**Goal of the exercise**
Using the material that follows, say how many lines contain the string "Open". Answer with a number only.

**Information provided**
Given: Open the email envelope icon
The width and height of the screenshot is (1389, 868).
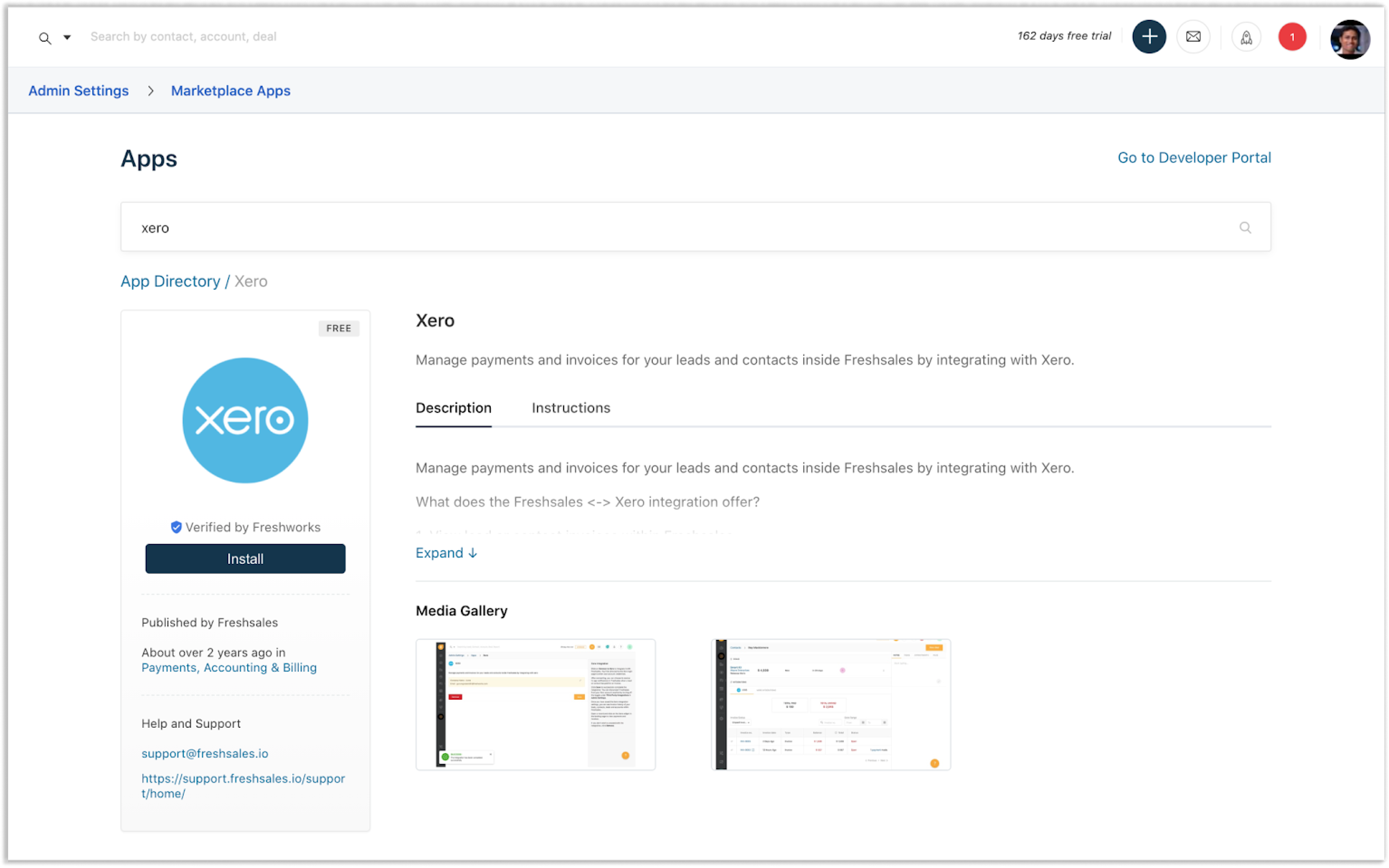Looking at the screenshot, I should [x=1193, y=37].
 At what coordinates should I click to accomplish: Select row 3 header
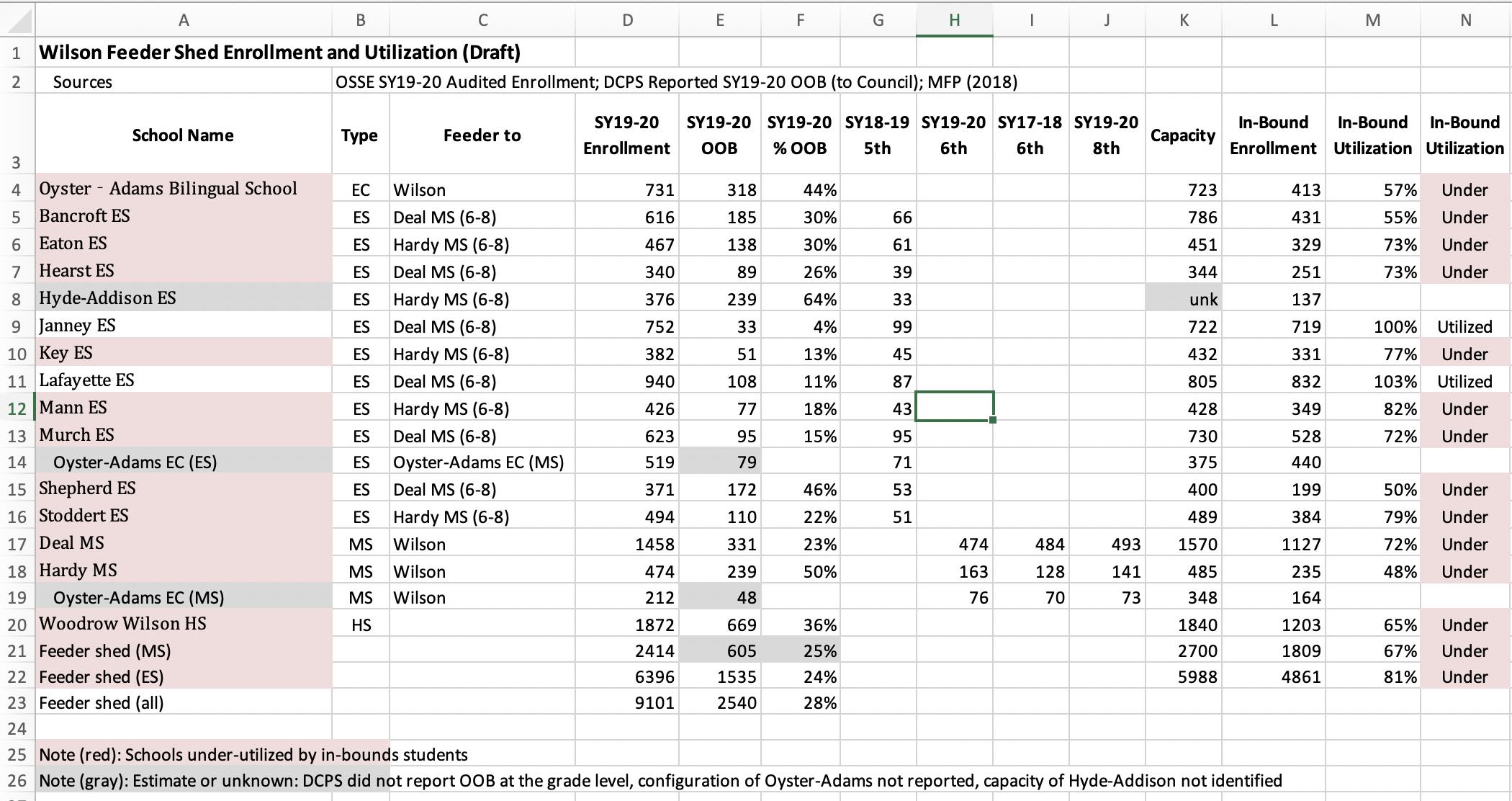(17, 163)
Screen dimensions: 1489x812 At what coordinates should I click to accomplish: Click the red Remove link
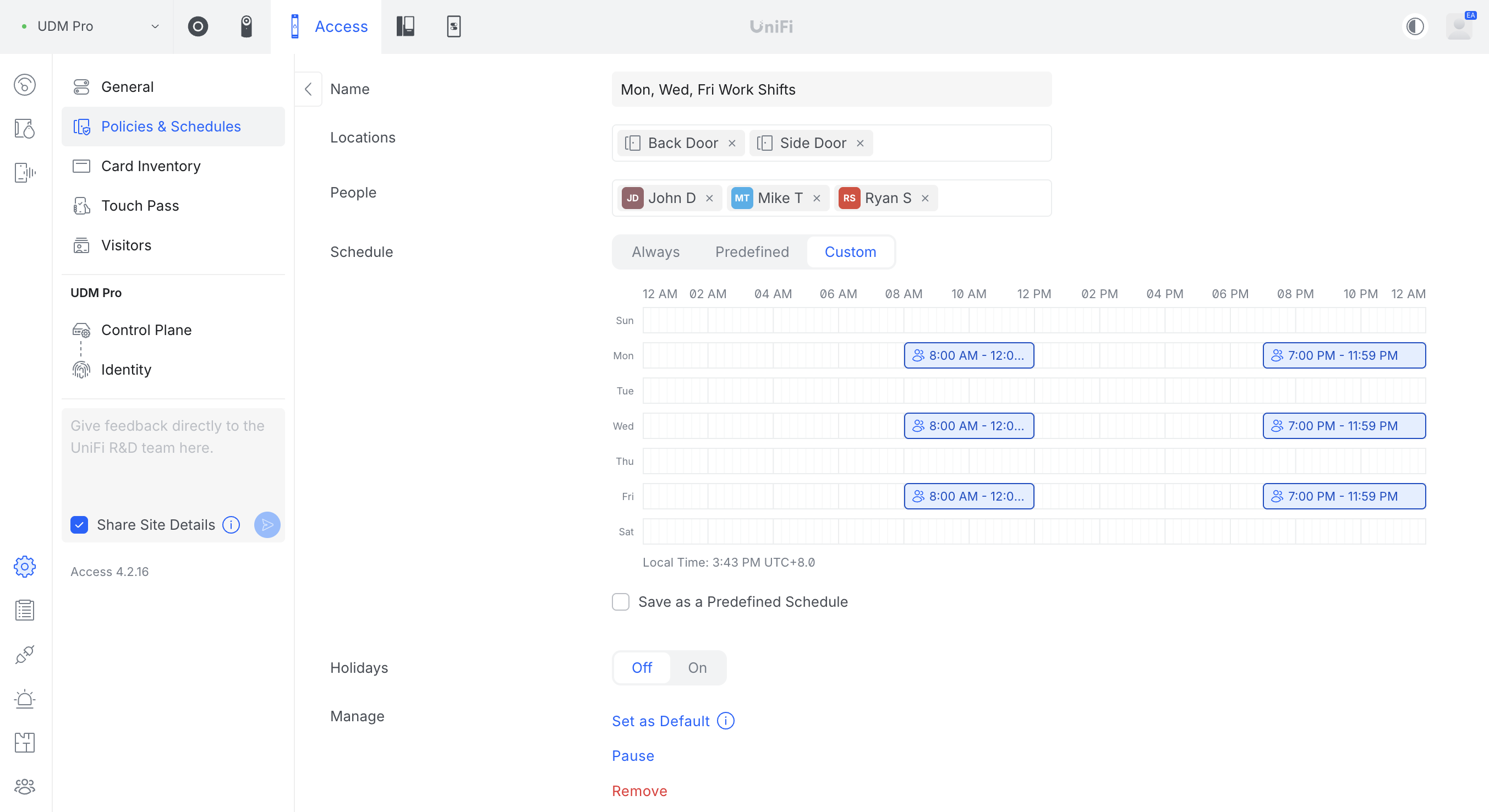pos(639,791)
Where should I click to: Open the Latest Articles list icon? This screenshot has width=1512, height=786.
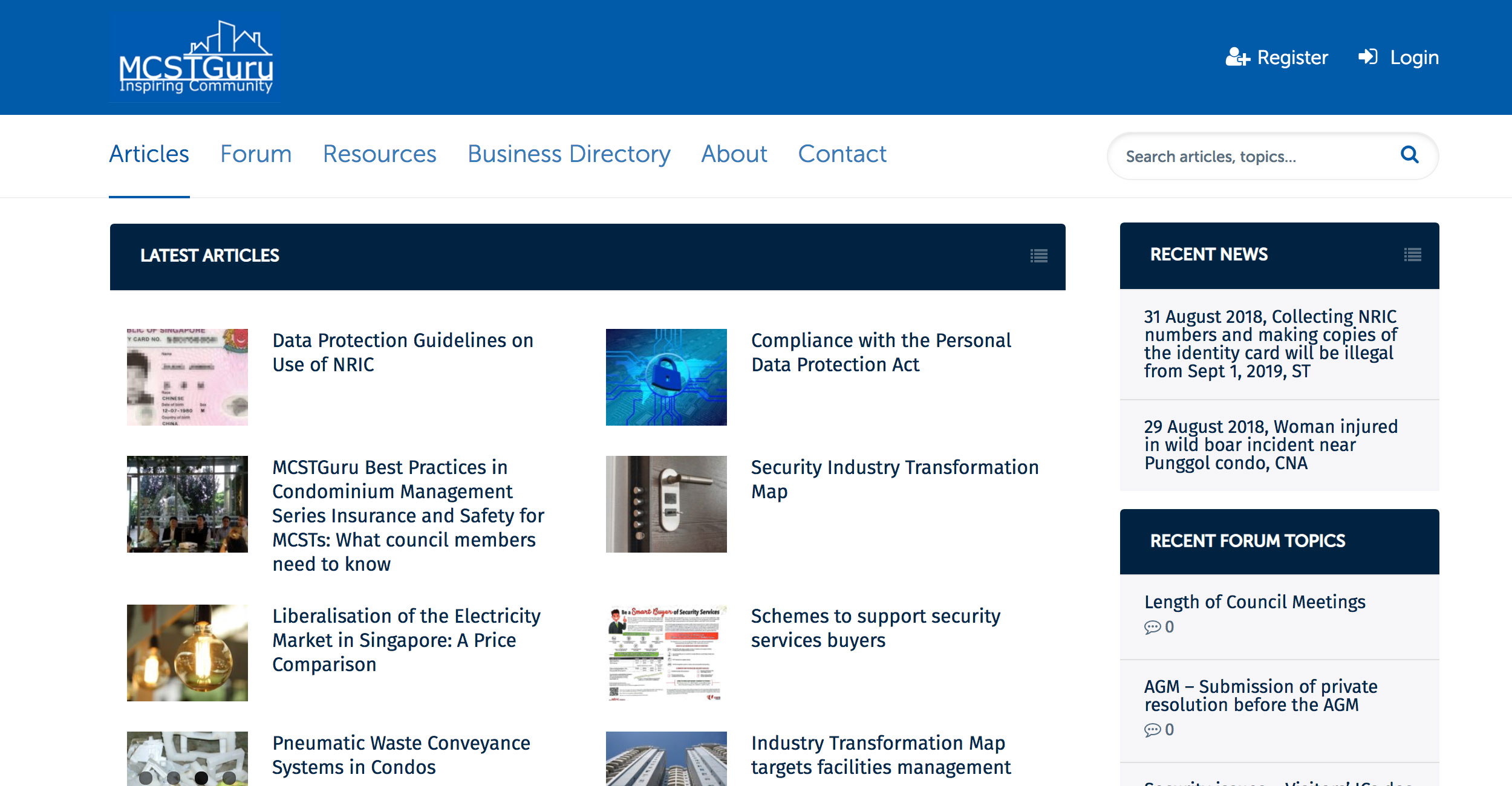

**Solution**
2